### [PROBLEM TO WORK ON]
Reproduce all of the data word for word.
═════ MATERIALS PROVIDED ═════
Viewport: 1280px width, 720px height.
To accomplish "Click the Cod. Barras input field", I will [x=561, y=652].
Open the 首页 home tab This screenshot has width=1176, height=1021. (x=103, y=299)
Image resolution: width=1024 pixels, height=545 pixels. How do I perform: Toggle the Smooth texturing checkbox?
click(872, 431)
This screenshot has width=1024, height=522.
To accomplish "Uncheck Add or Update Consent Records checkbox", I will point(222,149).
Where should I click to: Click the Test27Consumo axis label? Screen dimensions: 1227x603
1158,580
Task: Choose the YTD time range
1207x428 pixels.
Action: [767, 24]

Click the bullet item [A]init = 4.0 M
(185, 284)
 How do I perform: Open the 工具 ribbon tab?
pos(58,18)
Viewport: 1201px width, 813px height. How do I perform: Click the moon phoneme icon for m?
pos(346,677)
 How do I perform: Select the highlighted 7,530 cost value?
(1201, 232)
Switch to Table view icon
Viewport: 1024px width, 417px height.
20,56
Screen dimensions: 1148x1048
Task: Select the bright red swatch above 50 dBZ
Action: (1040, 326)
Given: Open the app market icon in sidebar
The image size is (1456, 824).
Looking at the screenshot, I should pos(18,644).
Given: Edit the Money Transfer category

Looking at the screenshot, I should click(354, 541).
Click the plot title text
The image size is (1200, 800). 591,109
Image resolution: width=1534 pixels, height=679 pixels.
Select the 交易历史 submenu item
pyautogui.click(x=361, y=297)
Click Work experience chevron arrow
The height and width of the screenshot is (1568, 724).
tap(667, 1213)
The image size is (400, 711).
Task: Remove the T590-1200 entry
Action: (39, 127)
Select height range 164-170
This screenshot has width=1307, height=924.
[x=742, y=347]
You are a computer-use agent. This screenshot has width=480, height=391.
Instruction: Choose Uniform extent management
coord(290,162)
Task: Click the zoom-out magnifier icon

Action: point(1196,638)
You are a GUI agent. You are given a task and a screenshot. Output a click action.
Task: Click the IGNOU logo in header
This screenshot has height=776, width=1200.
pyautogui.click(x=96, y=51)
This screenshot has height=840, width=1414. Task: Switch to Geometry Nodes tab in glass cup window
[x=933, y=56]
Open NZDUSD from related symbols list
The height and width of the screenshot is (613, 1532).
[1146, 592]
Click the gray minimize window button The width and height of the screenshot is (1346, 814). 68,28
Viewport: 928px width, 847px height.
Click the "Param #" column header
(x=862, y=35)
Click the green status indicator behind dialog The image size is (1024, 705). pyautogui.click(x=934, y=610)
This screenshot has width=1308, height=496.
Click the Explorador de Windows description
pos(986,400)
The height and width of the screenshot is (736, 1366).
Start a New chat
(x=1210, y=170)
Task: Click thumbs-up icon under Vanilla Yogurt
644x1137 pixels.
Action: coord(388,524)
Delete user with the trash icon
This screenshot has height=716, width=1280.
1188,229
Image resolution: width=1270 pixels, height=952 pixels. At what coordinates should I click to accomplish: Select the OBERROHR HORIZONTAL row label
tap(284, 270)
═════
### [EXERCISE OUTPUT]
Viewport: 1280px width, 720px height.
To accomplish "Click the Cod. Barras input field", I will [x=561, y=652].
Open the 首页 home tab This screenshot has width=1176, height=1021. (x=103, y=299)
Image resolution: width=1024 pixels, height=545 pixels. How do I perform: Toggle the Smooth texturing checkbox?
click(872, 431)
This screenshot has width=1024, height=522.
To accomplish "Uncheck Add or Update Consent Records checkbox", I will point(222,149).
Where should I click to: Click the Test27Consumo axis label? Screen dimensions: 1227x603
1158,580
Task: Choose the YTD time range
1207x428 pixels.
Action: [767, 24]

Click the bullet item [A]init = 4.0 M
(185, 284)
 How do I perform: Open the 工具 ribbon tab?
pos(58,18)
Viewport: 1201px width, 813px height. How do I perform: Click the moon phoneme icon for m?
pos(346,677)
 How do I perform: Select the highlighted 7,530 cost value?
(1201, 232)
Switch to Table view icon
Viewport: 1024px width, 417px height.
20,56
Screen dimensions: 1148x1048
Task: Select the bright red swatch above 50 dBZ
Action: (1040, 326)
Given: Open the app market icon in sidebar
The image size is (1456, 824).
Looking at the screenshot, I should pos(18,644).
Given: Edit the Money Transfer category

Looking at the screenshot, I should click(354, 541).
Click the plot title text
The image size is (1200, 800). 591,109
Image resolution: width=1534 pixels, height=679 pixels.
Select the 交易历史 submenu item
pyautogui.click(x=361, y=297)
Click Work experience chevron arrow
The height and width of the screenshot is (1568, 724).
tap(667, 1213)
The image size is (400, 711).
Task: Remove the T590-1200 entry
Action: (39, 127)
Select height range 164-170
This screenshot has width=1307, height=924.
[x=742, y=347]
You are a computer-use agent. This screenshot has width=480, height=391.
Instruction: Choose Uniform extent management
coord(290,162)
Task: Click the zoom-out magnifier icon

Action: point(1196,638)
You are a GUI agent. You are given a task and a screenshot. Output a click action.
Task: Click the IGNOU logo in header
This screenshot has height=776, width=1200.
pyautogui.click(x=96, y=51)
This screenshot has height=840, width=1414. Task: Switch to Geometry Nodes tab in glass cup window
[x=933, y=56]
Open NZDUSD from related symbols list
The height and width of the screenshot is (613, 1532).
[1146, 592]
Click the gray minimize window button The width and height of the screenshot is (1346, 814). 68,28
Viewport: 928px width, 847px height.
Click the "Param #" column header
(x=862, y=35)
Click the green status indicator behind dialog The image size is (1024, 705). pyautogui.click(x=934, y=610)
This screenshot has width=1308, height=496.
Click the Explorador de Windows description
pos(986,400)
The height and width of the screenshot is (736, 1366).
Start a New chat
(x=1210, y=170)
Task: Click thumbs-up icon under Vanilla Yogurt
644x1137 pixels.
Action: coord(388,524)
Delete user with the trash icon
This screenshot has height=716, width=1280.
1188,229
Image resolution: width=1270 pixels, height=952 pixels. At what coordinates should I click to accomplish: Select the OBERROHR HORIZONTAL row label
tap(284, 270)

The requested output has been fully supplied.